Introduction
Here we are, the last article of this serie. This one will cover the algorithms used to sort rows, and why OFFSET
should be banned from your applications.
Previously on the EXPLAIN
show
- You learned that it all starts with logs
- You met the amazing pg_stat_statements
- You got to know a bit more about the life of a query, how
EXPLAIN
can be used and what are costs and actual time in this episode - You understood (I hope!) the three types of scans
- And also you learned about how postgres joins tables
I hope that this made you want to look at the slides of the talk at the PgdayParis 2018. And I’ll post the video as soon as I have it. You can watch the short version from the djangoConEurope 2017.
Well here we go then !
Quicksort
Let’s order our humans by last_name
.
owl_conference=# EXPLAIN ANALYZE SELECT * FROM human ORDER BY last_name;
QUERY PLAN
------------------------------------------------------------------------
Sort (cost=894.39..919.39 rows=10000 width=23)
(actual time=247.262..251.324 rows=10010 loops=1)
Sort Key: last_name
Sort Method: quicksort Memory: 1167kB
-> Seq Scan on human (cost=0.00..230.00 rows=10000 width=23)
(actual time=0.008..1.350 rows=10010 loops=1)
Planning time: 0.070 ms
Execution time: 252.504 ms
(6 rows)
Quicksort simply orders all rows in memory and return them ordered. For a big table it’s quite expensive in terms of memory. Here you can see that 1167kB
were needed and it took 251.324ms
(cf actual time
for the Sort
) which is quite a lot.
In this kind of situation you can wonder if you really need all of the rows…
So now let’s talk about LIMIT
Top-N heap sort
When you use ORDER BY ... LIMIT ...
, you will end up with and EXPLAIN
that looks like this.
owl_conference=# EXPLAIN ANALYZE SELECT * FROM human
ORDER BY last_name LIMIT 3;
QUERY PLAN
---------------------------------------------------------------------------------
Limit (cost=359.25..359.26 rows=3 width=23)
(actual time=17.726..17.727 rows=3 loops=1)
-> Sort (cost=359.25..384.25 rows=10000 width=23)

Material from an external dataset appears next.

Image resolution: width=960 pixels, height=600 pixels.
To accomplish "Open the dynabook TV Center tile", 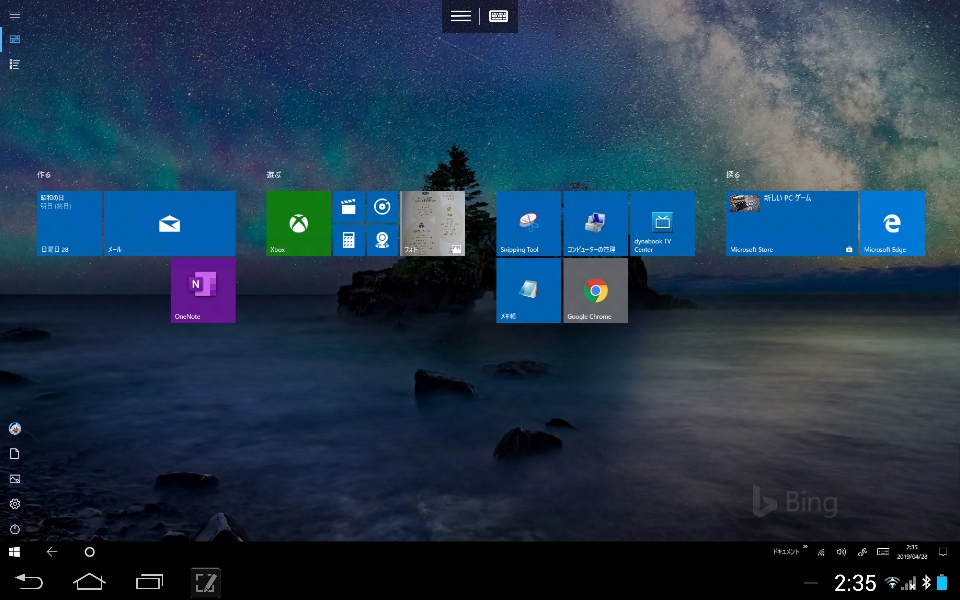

(actual time=17.725..17.726 rows=3 loops=1)
Sort Key: last_name
Sort Method: top-N heapsort Memory: 25kB
-> Seq Scan on human
(cost=0.00..230.00 rows=10000 width=23)
(actual time=0.054..3.186 rows=10010 loops=1)
Planning time: 0.271 ms
Execution time: 17.775 ms
(7 rows)
Here you can see several things:
- The memory used drops from 1167kB to 25kB
- The execution time is much lower
- It’s using a mysterious sort method called
top-N heapsort
The algorithm for a top-N heapsort is the following:
- A heap (a type of tree) is used with a limited size
- For each row
- If the heap isn’t full: add row in heap
- Else - If the value is smaller than the current values (for ASC): insert row in heap, pop last - Else pass
To make it more understandable, here are the first rows of my human table and a drawing of the first iterations.
id | last_name |
---|---|
1 | Potter |
2 | Bailey |
3 | Acosta |
4 | Weasley |
5 | Caroll |
… | … |
- The first three iterations simply fill up the tree
- The 4th iteration compares the value
Weasley
to the ones in the tree, it’s “bigger” than all of them, the row is skipped - The fifth iteration compares
Caroll
, as it’s “smaller” thanPotter
,Potter
is removed from the tree and the row forCaroll
in inserted in the heap. - … It continues like this till the end of your table
This example is of course for a ASC
order.
To avoid doing top-N heapsort
, we can add an index on the order by column.
CREATE INDEX ON human (last_name);
owl_conference=# EXPLAIN ANALYZE SELECT * FROM human
ORDER BY last_name LIMIT 3;
QUERY PLAN
-----------------------------------------------------------------
Limit (cost=0.29..0.54 rows=3 width=23)
(actual time=0.086..0.090 rows=3 loops=1)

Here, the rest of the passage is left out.